The appetite for Scandinavian thrillers both on television and at the cinema shows no sign of waning. Michael Noer’s coming-of-age tale of brotherhood, crime and violence takes full advantage of the popularity of its compatriot efforts. To be perfectly honest, I didn’t think such an underclass existed in Copenhagen. I naively thought there was no so such thing as a rough area within the city. So if you go to see Nordvest expecting chunky-knit jumpers, delicately falling snow and glimpses of The Little Mermaid, you’ll be sorely disappointed. Noer’s film is loud, gritty and relentless in its depiction of the harsh realities of life within a gang; a life of limited options.
Whilst the neat little apartments and brightly coloured mopeds featured within the nominative region of the city may not suggest abject poverty or slum-like conditions, most of the characters are small-time crooks committing whatever burglaries they can to make ends meet. Caspar (Gustav Dyekjær Giese) steals flat screen televisions and iPod docks for Jamal (Dulfi Al-Jabouri) in exchange for a few thousand krones at a time. He believes he is not getting paid enough money for his efforts because he is not an Arab. There is more than a hint of racial and cultural tensions between the Arab gangs and their Danish counterparts throughout, and outright brawling ensues several times. A mysterious text message from the sleazy drug-dealing pimp, Bjørn (a deliciously cold and callous performance from Roland Møller) soon plunges Caspar and his brother, Andy (Oscar Dyekjær Giese) into a world of guns, cocaine and prostitutes. A world neither of them are ready for.
The fact that real-brothers are playing onscreen siblings adds a heightened tension and emotional edge to this film. There are so many tender instances between the pair that sometimes it feels like you are intruding on personal family moments. Equally, when they fight it feels more real. Their performances, coupled with Noer’s direction, is what elevates the film beyond standard fare. The pair are perhaps blighted by their absent father and – despite her presence – their similarly absent mother who spends the whole film working strange hours or smoking cigarettes whilst watching television. She appears to know that what her sons are involved in but is more than happy to take the money as long as they don’t get into “too much trouble”. It is the age-old problem of having no role model or no one to care. All they have is each other, which makes it understandable why Bjørn’s offer of an endless supply of cocaine, alcohol and partying is so seductive. He makes a fuss over the brothers and gives them the attention they so obviously crave. Caspar acts out of a desire to provide for his family and give them a better standard of living, whilst Andy’s desperation to be like his brother sees him sucked in to a life he cannot possibly be ready for.

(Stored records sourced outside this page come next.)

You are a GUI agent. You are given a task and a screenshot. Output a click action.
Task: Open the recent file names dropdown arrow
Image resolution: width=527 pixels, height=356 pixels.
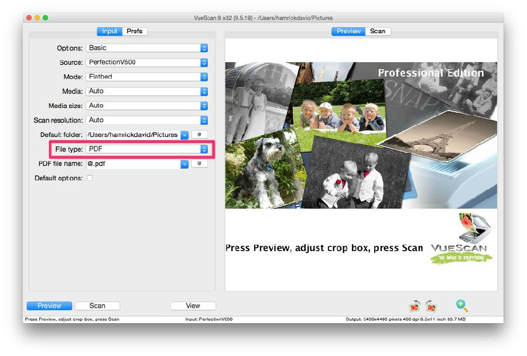(184, 163)
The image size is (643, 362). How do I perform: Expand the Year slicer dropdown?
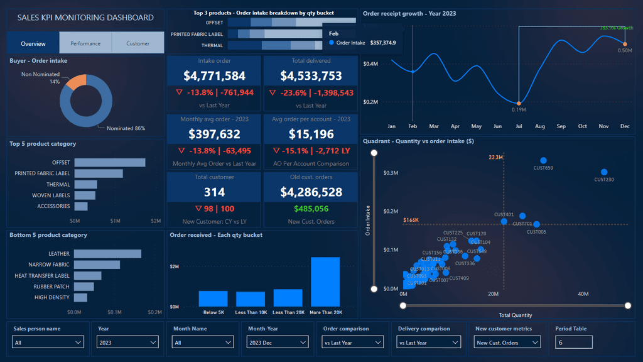[127, 342]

Møller’s portrayal of the brutal ‘businessman’ is captivating in its dangerousness. In an instant, he wrenches himself from calm to maniacal with a mere flicker of his eyes. He doesn’t even need to raise his voice to be threatening, which makes it much worse when he does. His performance is where a lot of the film’s tension stems from. His sporadic behaviour ensures that the nature of a scene can change in an instant, and there is a constant feeling of fear and an urge to protect the two brothers. People are a commodity to Bjørn – as seen with his prostitute who suddenly loses her good looks in gangland shooting – and the allegedly worldly brothers don’t appear to understand this.
The violence in the film is never glamorised – often a complaint with this genre – but is presented as the mindless escalation of gang feuds that it is. It is neither graphic nor lingering; simply the cost of desperately trying to escape one’s surroundings. The film is marked by shaky hand-held camerawork and dingy colours. Often, the brothers find themselves running away from trouble and the camera follows every breathless thump of trainers on pavement. Noer creates an almost documentary like sense. Their apartment is dark, tinged with yellow lighting and plain lack of daylight. The bar where the brother’s meet with friends is drenched in red lighting, cigarette smoke and more than a threat of violence. Bjørn’s house and nightclub are a heady mixture of darkness and thumping techno music. It is, at times, an unsettling sensory experience. Whilst the subject matter may not be anything new, the way Noer builds tension is almost unbearable. There were moments when I forgot to exhale. Particularly a scene at a children’s birthday party where the smiling faces, fairy party dresses and tinkling music feel like a sure sign something bad is going to happen. Noer doesn’t allow you to relax, therefore scenes of happiness seem to jar with the rest of the story. The lives of Bjørn’s prostitutes or drug runners doesn’t fit with images of joy or family. Reality is harsh and selfish.
Nordvest goes further than any other similar tales of gang violence and testosterone-based vanity in that – despite their actions – the brothers don’t ever come across as ruthless or simply bad. They clearly love each other and their mother and sister, and their desire to work for Bjørn is borne from their misplaced belief that money and material goods will fix their broken home. It is so easy to feel fearful or protective of them. So whilst the story of young boys caught up in gangs beyond their understanding is familiar, Noer and his excellent cast give it a fresh perspective.